Many of us pour a little bit of our heart and soul into projects with the hopes that in the end it will result in money. In between the soul pouring and the money though, is the period of critique and revision. That often awful, terrible, never-fun-in-any-way period.

The sweet spot lies in being able to care enough about a project to give it your all while still having an air of detachment about you. See the cucumber, be the cucumber.

Over time the callouses form, and we can find ourselves feeling less feels over having a less than satisfied client. However, until then, here are some steps you can take to protect your ego a bit, and come out a stronger person on the other side.

Be thoughtful in responding to feedback

In the end it’s important to realize that everyone is after the same thing: a good final product. Just because you and your client may have different opinions about what that final product looks like doesn’t mean that either of you should lose sight of the goal.

It is easy to become defensive and frustrated in the face of negative or vague feedback. Removing yourself from the actual thing that you have made and focusing on the feedback will make it easier to be level-headed. Take the time to process what the client is saying and respond thoughtfully and graciously. Use this as an opportunity to get more insight into their preferences and vision. Ask specific leading questions to get them to articulate exactly what they want, thank them for their feedback, and get back to it.

Keep your head down, and your chin up (metaphorically of course, because actually doing so is physically impossible)

In dealing with constructive criticism you might find yourself less excited about the project as a whole. Sometimes the feedback will put you right back at square one, which is a frustrating albeit real thing that happens all the time.

Keeping your eye on the prize while maintaining a positive take-whatever-comes attitude throughout the project will allow you to better focus your attention on what matters. In the end you want your client to be happy, so they give you money, thus making you happy (I majored in Obviousness, with a minor in Parentheticals).

Being SUPER organized from the start will allow you to potentially sidestep criticism. So consider taking these steps from the get go:

  • Try to hammer out your client’s vision from the beginning

Communication is key here. The more you and your client plan out what they are looking for, the better it will be. It may seem like having a client that is not as particular about what they want is better, however, sometimes it can lead to unrealistic expectations and ultimately disappointment (for both parties).
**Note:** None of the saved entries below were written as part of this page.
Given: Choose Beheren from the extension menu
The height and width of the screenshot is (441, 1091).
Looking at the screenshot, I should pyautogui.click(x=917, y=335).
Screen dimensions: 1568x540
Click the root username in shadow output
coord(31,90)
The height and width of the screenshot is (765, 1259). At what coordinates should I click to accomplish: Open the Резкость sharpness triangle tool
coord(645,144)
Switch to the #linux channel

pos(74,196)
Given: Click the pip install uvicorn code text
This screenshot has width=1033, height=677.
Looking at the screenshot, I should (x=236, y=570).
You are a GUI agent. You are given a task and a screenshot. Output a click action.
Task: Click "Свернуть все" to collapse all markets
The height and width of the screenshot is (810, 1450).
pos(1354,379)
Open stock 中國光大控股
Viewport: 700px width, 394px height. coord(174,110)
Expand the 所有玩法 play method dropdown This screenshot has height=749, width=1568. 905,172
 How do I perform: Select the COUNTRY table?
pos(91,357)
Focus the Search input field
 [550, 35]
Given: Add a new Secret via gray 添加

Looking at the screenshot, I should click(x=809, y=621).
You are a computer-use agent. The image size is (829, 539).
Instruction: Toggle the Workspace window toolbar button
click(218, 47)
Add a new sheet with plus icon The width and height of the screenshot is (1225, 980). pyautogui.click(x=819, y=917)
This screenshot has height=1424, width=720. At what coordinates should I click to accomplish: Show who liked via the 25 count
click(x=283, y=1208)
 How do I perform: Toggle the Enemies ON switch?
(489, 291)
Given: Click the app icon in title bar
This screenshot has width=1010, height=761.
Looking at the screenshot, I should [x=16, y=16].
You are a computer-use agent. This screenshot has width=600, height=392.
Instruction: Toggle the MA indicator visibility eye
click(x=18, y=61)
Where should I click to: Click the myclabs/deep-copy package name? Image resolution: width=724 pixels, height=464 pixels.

  • Give your client choices

Sometimes clients just like to feel like they are in control. Make a few different versions up front so that the client feels ownership over making the final choice. It will make them feel empowered over the situation and perhaps less likely to be nit picky.

  • Make sure you have a revision provision

With great empowerment, comes great frustration. Write in the proper contract provisions so that your client doesn’t get too carried away with revisions.

Freelancers, what are your tips for being the cucumber when dealing with client feedback?